The Time is Now: A sermon on the Climate Change Catastrophe

 

Donegal

Advent 1, Year C

Jeremiah 33:14-16; Psalm 25:1-9; 1 Thessalonians 3:9-13; Luke 21:25-36

I don’t know about you, but every year at this time I get a bit nostalgic.  With the Advent countdown to the Christ child now begun, I reminisce over Christmases past and the weeks of preparation beforehand—which usually involved eating way too many of my mother’s infamous coconut macaroons, following my father as we hunted for the perfect Georgia pine to place in our living room, and of course arguing with my brother and sister over who would get the last piece of chocolate from our family’s only Advent calendar.  But at the start of this year’s Advent season, at the commencement of the liturgical new year, and with the particular readings given in the lectionary today, I’ve been thinking of a holiday season a little further from home.

Two years ago about this time, my fiancé’ and I found ourselves on the northern shore of Ireland.  In County Donegal in December we experienced the wild weather of the British Isles.  Perhaps one of the most palpable moments was standing atop a rocky cliff, looking out and seeing the waves of the deep salt sea crashing around the old eternal rocks.  The wind whirling about me so intensely that I could lean forward into it—my feet planted on the ground yet all my weight, my entire body, suspended in mid air by the wind.  At that moment the words of St. Patrick’s Breastplate

(a hymn often sung at Episcopal ordinations) filled my ears:

I bind unto myself today

the virtues of the starlit heaven

the glorious sun’s life-giving ray,

the whiteness of the moon at even,

the flashing of the lightning free,

the whirling wind’s tempestuous shocks,

the stable earth, the deep salt sea,

around the old eternal rocks.[1]

These words that I had chanted time and time again throughout my journeys across the British Isles, never rang more true than in that moment, suspended in the air atop that rocky cliff in Ireland.  They are words ingrained in the Celtic tradition.  It is a theology that believes that the God incarnate—whom we shall celebrate in four weeks time—is present within creation, and that we as human beings are inextricably bound to this creation—in all of its enchanting beauty and terrifying power.  We are not above or separated from this good earth but we are wholly a part of it.

These verses of St. Patrick’s Breastplate rang true again for me as I read through today’s passage from Luke’s Gospel—verses full of vivid natural imagery:

Jesus said, “There will be signs in the sun, the moon, and the stars, and on the earth distress among nations confused by the roaring of the sea and the waves… Then they will see ‘the Son of Man coming in a cloud’ with power and great glory.”[2]

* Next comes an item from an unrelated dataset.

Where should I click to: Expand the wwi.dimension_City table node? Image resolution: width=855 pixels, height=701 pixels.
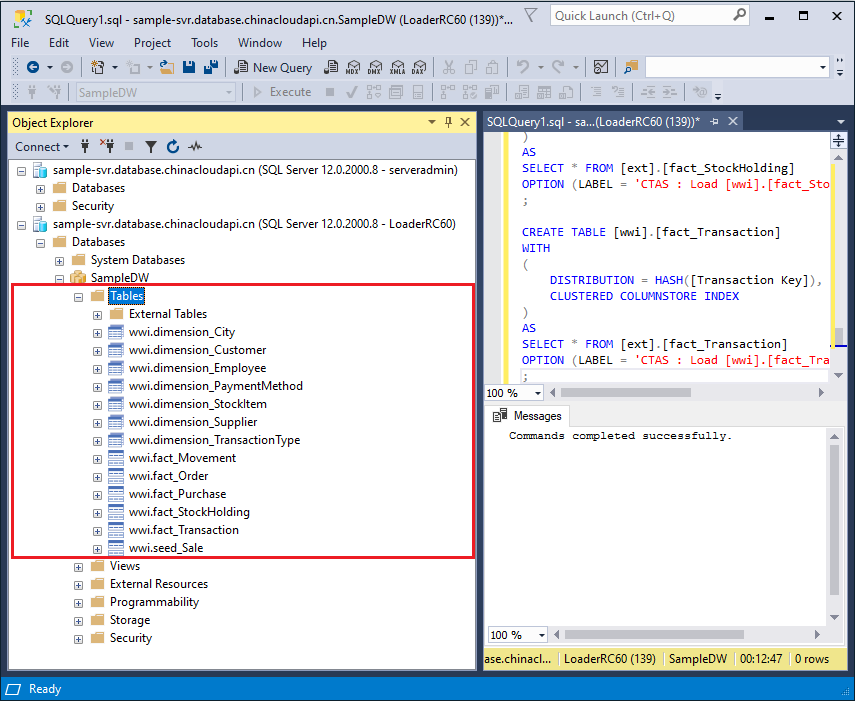click(97, 332)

For many of us today in our Western American context, this passage of Scripture is quite difficult for us to digest.  These lines may harbor fear and terror in many of our hearts, and we may hear these as words of chaos and turmoil.  Perhaps because—unlike those Celtic Christians whose daily lives were interwoven with earth, sea, and sky—many of us have the ability (or perhaps the luxury) to ignore the natural world, to shelter ourselves from the elements, to unbind ourselves to the power of God in creation.  In many ways the technological advancements of the modern age have fostered a loss of respect for our earth.  These words from Luke’s Gospel frighten us. Because in all honesty, they assume we no longer control the world around us; we no longer bind up creation; manipulate it; bid creation to do our will and ours alone.  Instead these words from Scripture depict a creation that breaks free from human bounds.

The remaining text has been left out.